Techniques in sequence analysis can be applied to learn more about the peptide. These techniques generally consist of comparing the sequence to other sequences from sequence databases. Other sequences may have already been studied and determined to be significant. Findings about these sequences may be applicable to the sequence under investigation.

Amino acid notation[edit]

The use of single letters to indicate sets of similar residues is similar to the use of abbreviation codes for degenerate bases.[1][2]

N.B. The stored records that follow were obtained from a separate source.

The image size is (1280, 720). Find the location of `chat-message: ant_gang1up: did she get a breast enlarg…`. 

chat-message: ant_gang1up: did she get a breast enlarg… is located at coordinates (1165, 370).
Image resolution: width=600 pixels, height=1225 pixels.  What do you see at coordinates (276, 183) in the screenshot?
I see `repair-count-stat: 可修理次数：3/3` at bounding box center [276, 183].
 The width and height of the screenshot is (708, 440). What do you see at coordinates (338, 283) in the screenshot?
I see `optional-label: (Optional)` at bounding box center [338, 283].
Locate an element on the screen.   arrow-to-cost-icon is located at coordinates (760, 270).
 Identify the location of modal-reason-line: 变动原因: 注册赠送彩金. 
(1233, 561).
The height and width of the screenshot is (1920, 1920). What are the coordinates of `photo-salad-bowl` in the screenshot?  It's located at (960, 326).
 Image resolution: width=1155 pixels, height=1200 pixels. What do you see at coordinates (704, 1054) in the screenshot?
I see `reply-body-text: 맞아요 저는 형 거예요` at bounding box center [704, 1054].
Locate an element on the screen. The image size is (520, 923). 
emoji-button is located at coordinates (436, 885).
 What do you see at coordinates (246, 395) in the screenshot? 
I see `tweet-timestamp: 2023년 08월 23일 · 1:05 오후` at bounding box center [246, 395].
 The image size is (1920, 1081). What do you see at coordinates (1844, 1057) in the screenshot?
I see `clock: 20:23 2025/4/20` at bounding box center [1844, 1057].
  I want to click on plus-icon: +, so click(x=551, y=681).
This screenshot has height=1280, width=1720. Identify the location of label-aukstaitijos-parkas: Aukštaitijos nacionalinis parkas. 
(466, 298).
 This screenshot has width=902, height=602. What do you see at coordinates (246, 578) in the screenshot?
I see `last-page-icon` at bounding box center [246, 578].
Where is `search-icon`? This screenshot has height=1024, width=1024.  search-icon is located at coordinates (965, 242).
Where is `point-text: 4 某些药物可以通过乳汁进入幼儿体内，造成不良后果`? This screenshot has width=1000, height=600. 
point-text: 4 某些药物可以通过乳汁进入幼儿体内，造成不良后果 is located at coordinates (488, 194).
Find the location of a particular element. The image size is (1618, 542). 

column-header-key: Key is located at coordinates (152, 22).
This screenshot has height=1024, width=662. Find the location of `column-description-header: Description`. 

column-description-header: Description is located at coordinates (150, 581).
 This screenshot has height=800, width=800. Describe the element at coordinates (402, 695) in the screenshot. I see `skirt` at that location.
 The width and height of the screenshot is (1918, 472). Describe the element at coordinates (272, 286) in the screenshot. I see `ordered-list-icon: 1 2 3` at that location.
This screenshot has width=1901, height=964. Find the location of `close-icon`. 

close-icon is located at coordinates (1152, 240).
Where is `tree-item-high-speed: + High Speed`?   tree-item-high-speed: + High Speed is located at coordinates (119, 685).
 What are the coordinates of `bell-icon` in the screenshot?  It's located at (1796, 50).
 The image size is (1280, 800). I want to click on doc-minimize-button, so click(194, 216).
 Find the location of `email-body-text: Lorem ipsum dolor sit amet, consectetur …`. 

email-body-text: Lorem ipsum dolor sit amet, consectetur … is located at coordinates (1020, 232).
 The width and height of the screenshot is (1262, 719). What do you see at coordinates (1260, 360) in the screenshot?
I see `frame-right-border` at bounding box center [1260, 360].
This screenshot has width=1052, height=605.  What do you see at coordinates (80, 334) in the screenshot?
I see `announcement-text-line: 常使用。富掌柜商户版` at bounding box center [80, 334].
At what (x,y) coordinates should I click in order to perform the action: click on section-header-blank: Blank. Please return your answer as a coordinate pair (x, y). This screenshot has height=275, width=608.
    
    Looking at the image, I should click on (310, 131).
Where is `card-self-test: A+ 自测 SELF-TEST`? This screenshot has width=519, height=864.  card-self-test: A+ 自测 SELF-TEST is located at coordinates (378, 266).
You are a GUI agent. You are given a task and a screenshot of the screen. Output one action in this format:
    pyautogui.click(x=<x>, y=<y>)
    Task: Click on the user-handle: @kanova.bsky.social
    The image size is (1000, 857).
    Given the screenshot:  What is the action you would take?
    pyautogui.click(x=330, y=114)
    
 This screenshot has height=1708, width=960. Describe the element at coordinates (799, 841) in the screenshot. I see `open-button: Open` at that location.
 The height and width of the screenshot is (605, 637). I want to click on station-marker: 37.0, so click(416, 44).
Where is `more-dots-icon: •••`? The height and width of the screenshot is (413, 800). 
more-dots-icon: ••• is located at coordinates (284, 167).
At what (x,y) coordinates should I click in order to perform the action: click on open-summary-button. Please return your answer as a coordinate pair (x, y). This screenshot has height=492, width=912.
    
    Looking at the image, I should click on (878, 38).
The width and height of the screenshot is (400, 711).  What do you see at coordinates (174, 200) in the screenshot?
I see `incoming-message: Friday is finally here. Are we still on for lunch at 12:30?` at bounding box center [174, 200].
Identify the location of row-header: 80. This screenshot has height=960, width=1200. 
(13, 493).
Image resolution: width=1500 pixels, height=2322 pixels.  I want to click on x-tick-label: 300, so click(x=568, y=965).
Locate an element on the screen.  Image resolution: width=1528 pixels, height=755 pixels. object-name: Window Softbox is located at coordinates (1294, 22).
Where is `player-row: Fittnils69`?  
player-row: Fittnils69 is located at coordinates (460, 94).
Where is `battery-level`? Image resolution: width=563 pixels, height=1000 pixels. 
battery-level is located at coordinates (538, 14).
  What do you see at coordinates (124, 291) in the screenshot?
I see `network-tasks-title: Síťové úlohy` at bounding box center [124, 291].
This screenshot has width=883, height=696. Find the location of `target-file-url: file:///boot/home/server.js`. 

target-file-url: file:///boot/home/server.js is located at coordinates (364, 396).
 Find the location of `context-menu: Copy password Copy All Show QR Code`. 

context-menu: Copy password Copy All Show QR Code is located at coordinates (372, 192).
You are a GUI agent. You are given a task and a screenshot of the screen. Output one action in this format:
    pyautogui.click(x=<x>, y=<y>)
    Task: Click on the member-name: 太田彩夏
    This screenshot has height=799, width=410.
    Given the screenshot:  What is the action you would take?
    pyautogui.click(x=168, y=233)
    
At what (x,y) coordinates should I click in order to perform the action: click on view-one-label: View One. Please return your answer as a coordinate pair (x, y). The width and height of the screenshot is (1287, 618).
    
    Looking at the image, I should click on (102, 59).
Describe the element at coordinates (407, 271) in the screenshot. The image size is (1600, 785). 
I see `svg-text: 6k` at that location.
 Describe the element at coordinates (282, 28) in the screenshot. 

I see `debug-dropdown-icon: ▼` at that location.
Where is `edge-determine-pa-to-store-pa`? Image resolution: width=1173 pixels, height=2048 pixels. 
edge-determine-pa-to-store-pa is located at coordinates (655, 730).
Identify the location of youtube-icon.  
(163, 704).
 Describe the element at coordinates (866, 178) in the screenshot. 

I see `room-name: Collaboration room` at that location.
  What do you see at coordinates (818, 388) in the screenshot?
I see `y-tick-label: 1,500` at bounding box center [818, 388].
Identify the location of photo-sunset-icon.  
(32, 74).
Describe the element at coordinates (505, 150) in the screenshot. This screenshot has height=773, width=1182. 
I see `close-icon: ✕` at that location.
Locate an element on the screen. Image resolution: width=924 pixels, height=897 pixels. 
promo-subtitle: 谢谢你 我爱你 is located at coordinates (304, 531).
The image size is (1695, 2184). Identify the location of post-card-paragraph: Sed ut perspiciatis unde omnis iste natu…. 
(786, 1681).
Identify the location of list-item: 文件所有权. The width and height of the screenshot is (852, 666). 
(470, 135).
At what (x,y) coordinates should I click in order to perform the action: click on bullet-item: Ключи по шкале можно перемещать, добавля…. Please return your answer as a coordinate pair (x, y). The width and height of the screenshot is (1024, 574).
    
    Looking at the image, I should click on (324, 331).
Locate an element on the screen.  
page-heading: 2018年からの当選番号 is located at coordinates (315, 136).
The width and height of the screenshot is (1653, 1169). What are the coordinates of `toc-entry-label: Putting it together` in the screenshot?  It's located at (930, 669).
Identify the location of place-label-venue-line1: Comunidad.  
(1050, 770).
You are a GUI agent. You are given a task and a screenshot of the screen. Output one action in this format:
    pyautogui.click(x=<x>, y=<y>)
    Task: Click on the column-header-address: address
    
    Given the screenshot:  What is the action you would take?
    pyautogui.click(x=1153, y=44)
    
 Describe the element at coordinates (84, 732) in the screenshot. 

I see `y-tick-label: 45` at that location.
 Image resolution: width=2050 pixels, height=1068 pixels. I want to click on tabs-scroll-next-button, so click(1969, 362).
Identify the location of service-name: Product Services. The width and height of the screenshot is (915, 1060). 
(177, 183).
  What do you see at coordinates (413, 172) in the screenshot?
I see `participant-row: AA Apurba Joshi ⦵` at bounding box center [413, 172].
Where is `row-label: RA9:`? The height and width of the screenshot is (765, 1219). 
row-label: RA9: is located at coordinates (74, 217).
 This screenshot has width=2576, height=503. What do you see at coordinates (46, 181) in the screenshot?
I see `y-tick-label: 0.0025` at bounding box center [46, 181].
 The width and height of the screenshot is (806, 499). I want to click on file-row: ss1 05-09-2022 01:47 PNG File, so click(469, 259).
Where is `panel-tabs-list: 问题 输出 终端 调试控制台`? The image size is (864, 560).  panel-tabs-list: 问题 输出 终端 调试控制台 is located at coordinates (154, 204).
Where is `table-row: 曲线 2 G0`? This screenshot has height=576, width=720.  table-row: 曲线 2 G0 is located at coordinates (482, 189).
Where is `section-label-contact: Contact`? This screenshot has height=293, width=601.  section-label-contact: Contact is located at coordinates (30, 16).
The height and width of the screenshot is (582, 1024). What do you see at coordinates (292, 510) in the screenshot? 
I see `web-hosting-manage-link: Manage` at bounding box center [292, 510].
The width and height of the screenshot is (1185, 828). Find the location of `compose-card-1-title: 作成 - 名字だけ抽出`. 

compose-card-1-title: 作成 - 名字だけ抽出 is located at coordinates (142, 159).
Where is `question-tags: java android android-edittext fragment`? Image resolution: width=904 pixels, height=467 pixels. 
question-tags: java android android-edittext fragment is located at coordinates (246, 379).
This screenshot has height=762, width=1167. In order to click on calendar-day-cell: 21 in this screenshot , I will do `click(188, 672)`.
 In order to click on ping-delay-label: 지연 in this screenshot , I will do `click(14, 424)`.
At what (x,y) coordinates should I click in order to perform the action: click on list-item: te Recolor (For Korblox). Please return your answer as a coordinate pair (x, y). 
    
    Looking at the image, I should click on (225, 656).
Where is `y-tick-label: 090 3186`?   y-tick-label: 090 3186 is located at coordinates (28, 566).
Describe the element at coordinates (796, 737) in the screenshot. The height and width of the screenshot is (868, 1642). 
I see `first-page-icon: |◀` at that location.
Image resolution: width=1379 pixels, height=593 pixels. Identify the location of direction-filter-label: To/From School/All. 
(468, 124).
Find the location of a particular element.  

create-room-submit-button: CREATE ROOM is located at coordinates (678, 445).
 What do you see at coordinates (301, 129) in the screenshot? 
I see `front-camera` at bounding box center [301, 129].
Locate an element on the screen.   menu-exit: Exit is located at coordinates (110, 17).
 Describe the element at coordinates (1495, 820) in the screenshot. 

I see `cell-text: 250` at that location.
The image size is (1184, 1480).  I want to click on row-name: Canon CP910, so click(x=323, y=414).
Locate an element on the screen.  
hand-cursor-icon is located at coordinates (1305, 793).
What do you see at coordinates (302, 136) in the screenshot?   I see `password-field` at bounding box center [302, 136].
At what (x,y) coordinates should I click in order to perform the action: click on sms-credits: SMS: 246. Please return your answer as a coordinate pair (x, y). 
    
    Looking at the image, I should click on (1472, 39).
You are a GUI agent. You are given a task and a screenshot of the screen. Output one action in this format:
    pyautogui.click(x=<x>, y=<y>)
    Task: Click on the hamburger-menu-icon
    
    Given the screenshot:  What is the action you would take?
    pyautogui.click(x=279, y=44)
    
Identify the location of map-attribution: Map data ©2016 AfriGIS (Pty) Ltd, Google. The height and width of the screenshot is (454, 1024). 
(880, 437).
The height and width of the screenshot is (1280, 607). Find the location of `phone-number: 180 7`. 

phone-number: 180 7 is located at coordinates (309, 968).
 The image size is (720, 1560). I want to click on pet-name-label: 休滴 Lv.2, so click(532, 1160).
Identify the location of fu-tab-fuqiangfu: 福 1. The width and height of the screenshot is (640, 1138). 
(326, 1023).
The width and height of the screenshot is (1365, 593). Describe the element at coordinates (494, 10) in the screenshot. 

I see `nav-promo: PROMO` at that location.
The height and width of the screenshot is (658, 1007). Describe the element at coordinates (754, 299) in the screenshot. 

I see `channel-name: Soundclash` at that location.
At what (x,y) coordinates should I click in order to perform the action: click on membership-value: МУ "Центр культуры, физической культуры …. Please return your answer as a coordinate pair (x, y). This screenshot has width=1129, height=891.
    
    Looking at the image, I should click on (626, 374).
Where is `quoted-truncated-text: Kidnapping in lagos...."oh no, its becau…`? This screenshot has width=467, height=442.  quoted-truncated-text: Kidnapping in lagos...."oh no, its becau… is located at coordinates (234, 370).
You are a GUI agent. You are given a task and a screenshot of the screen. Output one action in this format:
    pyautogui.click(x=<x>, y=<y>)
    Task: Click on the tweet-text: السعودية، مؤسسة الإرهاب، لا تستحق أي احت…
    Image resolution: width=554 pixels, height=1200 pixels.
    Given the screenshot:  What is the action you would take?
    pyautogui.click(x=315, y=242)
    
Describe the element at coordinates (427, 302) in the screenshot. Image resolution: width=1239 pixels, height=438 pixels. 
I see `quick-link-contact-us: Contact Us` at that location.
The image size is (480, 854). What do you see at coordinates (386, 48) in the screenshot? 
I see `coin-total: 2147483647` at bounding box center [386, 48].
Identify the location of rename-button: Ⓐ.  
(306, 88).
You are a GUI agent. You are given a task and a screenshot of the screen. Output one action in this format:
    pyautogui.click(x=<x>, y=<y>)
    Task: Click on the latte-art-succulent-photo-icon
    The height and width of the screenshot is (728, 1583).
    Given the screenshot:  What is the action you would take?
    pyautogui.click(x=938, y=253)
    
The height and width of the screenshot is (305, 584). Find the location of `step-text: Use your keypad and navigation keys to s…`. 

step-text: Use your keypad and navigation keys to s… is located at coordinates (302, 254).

Symbol Description Residues represented
x Any amino acid, or unknown All
B Aspartate derivatives D, N
Z Glutamate derivatives E, Q
Φ Hydrophobic V, I, L, F, W, Y, M
Ω Aromatic F, W, Y
Ψ Aliphatic V, I, L, M
π Small P, G, A, S
ζ Hydrophilic S, T, H, N, Q, E, D, K, R
+ Positively charged K, R
- Negatively charged D, E

See also[edit]


  1. ^ Aasland, Rein; Abrams, Charles; Ampe, Christophe; Ball, Linda J.; Bedford, Mark T.; Cesareni, Gianni; Gimona, Mario; Hurley, James H.; Jarchau, Thomas (2002-02-20). "Normalization of nomenclature for peptide motifs as ligands of modular protein domains". FEBS Letters. 513 (1): 141–144. doi:10.1016/S0014-5793(01)03295-1. ISSN 1873-3468. 
  2. ^ "A One-Letter Notation for Amino Acid Sequences*". European Journal of Biochemistry. 5 (2): 151–153. 1968-07-01. doi:10.1111/j.1432-1033.1968.tb00350.x. ISSN 1432-1033.